**WORK REQUEST 1**
Reproduce the part of the passage on African literature and language starting with "Politics and Politicians" and going on through "among Ngũgĩ’s pigeons.", word for word.
**WORK REQUEST 2**
In the passage on African literature and language, where did the 1962 gathering of young African writers take place?

BEGIN SOURCE PASSAGE

But the producers of the documentary were quite uncompromising in their exhaustiveness. And so a woman in labor
was
exposed to show the baby coming out of her. But the real shock for me was that everybody in that labor room was white except the Ghanaian (by her accent) mother in childbirth. Why were all the rest white? you may ask. Because this was all happening in a hospital in London, not in Accra.

I am sure that the producers of that program would reject with indignation any suggestion that their choice of candidate was influenced in any way by race. And they might even be right, to the extent that they would not have had a meeting of their production team to decide that a white woman would not be an appropriate subject. But then, such deliberations do not happen except perhaps in the crude caucuses of the lunatic fringe. Race is no longer a visible presence in the boardroom. But it may lie, unseen, in our subconscious. The lesson for that production team, for those who broadcast their product, and for the rest of us is that when we are comfortable and inattentive, we run the risk of committing grave injustices absentmindedly.

1998

Politics and Politicians of Language in African Literature

Of all the explosions that have rocked the African continent in recent decades, few have been more spectacular, and hardly any more beneficial, than the eruption of African literature, shedding a little light here and there on what had been an area of darkness.

So dramatic has been the change that I am even presuming that a few of my readers may recognize my title as a somewhat mischievous rendering of the subtitle of the book
Decolonising the Mind
, by an important African writer and revolutionary, Ngũgĩ wa Thiong’o. The mischief lies in my inserting after the word “politics” the two words “and politicians,” like dropping a pair of cats among Ngũgĩ’s pigeons.

Ngũgĩ’s book argues passionately and dramatically that to speak of African literature in European languages is not only an absurdity but also part of the scheme of Western imperialism to hold Africa in perpetual bondage. He reviews his own position as a writer in English and decides that he can no
longer continue in the treachery. So he makes a public renunciation of English in a short statement at the beginning of his book. Needless to say, Ngũgĩ applies the most severe censure to those African writers who remain accomplices of imperialism, especially Senghor and Achebe, but particularly Achebe, presumably because Senghor no longer threatens anybody!

Theatricalities aside, the difference between Ngũgĩ and myself on the issue of indigenous or European languages for African writers is that while Ngũgĩ
now
believes it is
either/or
, I have always thought it was
both
.

I took my stand on this from the very beginning of my literary career, and have enunciated the position at different times and in varying forms of words. No serious writer can possibly be indifferent to the fate of any language, let alone his own mother tongue. For most writers in the world, there is never any conflict—the mother tongue and the writing language are one and the same. But from time to time, and as a result of grave historical reasons, a writer may be trapped unhappily and invidiously between two imperatives. This is not new in the world. Even in the British Isles, the Irish, the Welsh, and the Scots may suffer anguish in using English, as James Joyce so memorably reminds us. Perhaps the real difference with Africa is the sheer size, the continental scale of the problem, and also—let’s face it—we look quite different from the English, the French, or the Portuguese!

In 1962 we saw the gathering together of a remarkable generation of young African men and women who were to create within the next decade a corpus of writing which is today seriously read and critically evaluated in many parts of the world.
It was an enormously important moment, and year, in the history of modern African literature. The gathering took place at Makerere University, Kampala, Uganda.

END SOURCE PASSAGE
BEGIN LISTED ENTRIES

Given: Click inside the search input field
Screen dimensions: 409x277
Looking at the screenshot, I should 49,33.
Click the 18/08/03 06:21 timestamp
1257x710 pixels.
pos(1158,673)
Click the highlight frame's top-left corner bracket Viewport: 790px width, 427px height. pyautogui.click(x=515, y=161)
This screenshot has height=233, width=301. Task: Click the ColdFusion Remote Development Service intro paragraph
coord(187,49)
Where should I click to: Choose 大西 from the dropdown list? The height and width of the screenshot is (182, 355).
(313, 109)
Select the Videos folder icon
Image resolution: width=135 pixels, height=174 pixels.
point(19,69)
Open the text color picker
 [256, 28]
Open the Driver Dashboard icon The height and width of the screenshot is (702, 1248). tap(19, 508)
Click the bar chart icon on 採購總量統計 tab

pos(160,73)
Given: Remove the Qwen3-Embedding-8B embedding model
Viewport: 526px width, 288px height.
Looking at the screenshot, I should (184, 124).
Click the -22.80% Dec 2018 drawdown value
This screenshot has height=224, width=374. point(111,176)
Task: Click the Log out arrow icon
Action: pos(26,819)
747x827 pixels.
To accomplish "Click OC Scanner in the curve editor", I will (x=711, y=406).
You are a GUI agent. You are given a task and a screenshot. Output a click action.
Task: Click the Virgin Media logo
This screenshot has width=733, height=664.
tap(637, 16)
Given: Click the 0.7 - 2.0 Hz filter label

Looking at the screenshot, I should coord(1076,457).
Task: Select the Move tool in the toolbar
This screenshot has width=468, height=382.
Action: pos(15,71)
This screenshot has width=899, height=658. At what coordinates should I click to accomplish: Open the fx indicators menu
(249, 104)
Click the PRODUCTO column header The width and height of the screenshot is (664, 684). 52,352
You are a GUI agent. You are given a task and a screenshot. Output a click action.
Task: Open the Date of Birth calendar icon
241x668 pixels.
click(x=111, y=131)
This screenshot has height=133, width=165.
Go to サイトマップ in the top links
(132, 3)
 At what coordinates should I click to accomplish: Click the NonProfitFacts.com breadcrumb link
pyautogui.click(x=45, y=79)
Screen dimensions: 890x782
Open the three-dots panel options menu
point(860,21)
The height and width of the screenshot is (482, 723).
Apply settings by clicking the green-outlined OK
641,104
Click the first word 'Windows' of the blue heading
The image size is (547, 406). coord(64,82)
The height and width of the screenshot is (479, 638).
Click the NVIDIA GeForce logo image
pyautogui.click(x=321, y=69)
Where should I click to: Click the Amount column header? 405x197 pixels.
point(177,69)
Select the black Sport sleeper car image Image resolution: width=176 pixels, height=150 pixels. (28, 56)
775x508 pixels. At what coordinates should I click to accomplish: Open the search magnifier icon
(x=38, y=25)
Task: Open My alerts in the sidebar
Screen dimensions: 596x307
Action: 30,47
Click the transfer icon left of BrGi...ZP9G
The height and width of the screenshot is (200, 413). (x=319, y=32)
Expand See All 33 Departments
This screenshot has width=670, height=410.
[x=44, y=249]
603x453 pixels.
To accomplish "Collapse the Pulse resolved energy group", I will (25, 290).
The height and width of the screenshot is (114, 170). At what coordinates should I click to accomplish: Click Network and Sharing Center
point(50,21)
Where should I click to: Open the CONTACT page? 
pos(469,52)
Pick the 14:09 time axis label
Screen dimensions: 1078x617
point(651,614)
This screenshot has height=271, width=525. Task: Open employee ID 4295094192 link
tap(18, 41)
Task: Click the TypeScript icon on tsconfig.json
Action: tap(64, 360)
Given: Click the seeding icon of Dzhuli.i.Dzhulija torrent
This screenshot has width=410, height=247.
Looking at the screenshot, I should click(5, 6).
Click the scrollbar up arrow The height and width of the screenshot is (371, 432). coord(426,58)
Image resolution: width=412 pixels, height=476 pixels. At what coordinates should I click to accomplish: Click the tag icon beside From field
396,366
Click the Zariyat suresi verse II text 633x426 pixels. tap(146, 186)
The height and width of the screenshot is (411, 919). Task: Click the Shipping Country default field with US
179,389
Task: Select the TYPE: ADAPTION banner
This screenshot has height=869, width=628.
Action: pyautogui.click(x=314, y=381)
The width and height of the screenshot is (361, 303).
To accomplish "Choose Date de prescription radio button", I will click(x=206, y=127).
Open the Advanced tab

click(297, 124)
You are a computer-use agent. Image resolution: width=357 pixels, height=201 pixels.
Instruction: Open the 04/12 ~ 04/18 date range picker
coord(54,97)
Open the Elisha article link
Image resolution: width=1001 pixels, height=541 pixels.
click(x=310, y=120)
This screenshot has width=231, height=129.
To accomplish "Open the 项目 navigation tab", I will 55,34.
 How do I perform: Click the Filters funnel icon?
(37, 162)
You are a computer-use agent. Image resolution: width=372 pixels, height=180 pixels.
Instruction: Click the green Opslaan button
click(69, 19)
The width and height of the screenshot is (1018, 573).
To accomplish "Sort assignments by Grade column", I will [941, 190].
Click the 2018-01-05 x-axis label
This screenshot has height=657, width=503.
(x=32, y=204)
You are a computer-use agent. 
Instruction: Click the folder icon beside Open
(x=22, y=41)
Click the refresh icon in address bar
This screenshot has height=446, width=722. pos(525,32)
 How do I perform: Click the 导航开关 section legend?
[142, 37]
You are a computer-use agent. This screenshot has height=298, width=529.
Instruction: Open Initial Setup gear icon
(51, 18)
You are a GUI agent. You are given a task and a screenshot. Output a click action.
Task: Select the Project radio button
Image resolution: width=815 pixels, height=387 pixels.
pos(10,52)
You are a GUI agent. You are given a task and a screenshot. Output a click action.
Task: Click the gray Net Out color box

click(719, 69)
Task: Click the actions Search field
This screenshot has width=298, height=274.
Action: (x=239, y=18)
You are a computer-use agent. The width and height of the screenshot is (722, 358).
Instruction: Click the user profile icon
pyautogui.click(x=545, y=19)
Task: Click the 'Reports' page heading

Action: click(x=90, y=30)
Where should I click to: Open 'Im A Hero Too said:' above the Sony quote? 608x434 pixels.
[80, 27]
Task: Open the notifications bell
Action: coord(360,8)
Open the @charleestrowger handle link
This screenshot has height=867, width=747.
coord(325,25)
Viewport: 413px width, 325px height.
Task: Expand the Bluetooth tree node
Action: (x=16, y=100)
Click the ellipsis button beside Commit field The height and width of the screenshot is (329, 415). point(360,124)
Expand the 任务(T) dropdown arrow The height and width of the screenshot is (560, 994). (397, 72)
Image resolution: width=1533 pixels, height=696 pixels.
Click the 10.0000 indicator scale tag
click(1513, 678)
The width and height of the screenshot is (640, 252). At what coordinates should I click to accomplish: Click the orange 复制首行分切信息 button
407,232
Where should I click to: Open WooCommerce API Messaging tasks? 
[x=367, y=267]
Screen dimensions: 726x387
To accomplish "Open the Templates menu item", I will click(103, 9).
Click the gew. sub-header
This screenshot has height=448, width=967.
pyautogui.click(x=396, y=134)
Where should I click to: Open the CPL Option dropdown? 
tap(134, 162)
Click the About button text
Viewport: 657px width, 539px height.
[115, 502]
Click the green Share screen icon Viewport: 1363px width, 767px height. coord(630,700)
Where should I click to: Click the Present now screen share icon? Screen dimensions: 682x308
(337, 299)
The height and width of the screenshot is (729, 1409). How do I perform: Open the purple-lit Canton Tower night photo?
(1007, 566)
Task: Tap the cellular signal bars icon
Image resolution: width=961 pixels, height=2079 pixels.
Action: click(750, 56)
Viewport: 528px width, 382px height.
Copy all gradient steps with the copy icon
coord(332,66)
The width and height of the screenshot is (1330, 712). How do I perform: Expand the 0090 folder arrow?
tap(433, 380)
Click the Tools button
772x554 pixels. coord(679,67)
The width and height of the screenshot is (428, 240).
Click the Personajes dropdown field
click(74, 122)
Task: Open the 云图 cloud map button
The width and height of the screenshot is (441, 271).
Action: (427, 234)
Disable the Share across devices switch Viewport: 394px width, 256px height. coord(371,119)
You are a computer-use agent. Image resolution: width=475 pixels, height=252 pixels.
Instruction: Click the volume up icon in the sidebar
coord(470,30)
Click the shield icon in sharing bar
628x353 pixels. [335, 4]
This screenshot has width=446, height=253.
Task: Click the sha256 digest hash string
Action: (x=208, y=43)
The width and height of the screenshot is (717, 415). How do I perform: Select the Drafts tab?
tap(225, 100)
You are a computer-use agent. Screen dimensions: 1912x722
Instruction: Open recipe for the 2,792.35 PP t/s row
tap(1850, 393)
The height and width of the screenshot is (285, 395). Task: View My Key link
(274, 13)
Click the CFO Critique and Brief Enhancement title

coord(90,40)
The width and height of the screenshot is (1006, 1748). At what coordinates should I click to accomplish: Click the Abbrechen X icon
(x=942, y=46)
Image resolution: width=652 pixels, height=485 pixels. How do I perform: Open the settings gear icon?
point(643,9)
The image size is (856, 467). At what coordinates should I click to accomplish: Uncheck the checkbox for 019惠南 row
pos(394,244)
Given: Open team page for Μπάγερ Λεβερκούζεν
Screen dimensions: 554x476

END LISTED ENTRIES

**EXERCISE SOLUTION 1**
Politics and Politicians of Language in African Literature

Of all the explosions that have rocked the African continent in recent decades, few have been more spectacular, and hardly any more beneficial, than the eruption of African literature, shedding a little light here and there on what had been an area of darkness.

So dramatic has been the change that I am even presuming that a few of my readers may recognize my title as a somewhat mischievous rendering of the subtitle of the book
Decolonising the Mind
, by an important African writer and revolutionary, Ngũgĩ wa Thiong’o. The mischief lies in my inserting after the word “politics” the two words “and politicians,” like dropping a pair of cats among Ngũgĩ’s pigeons.

**EXERCISE SOLUTION 2**
At Makerere University, Kampala, Uganda.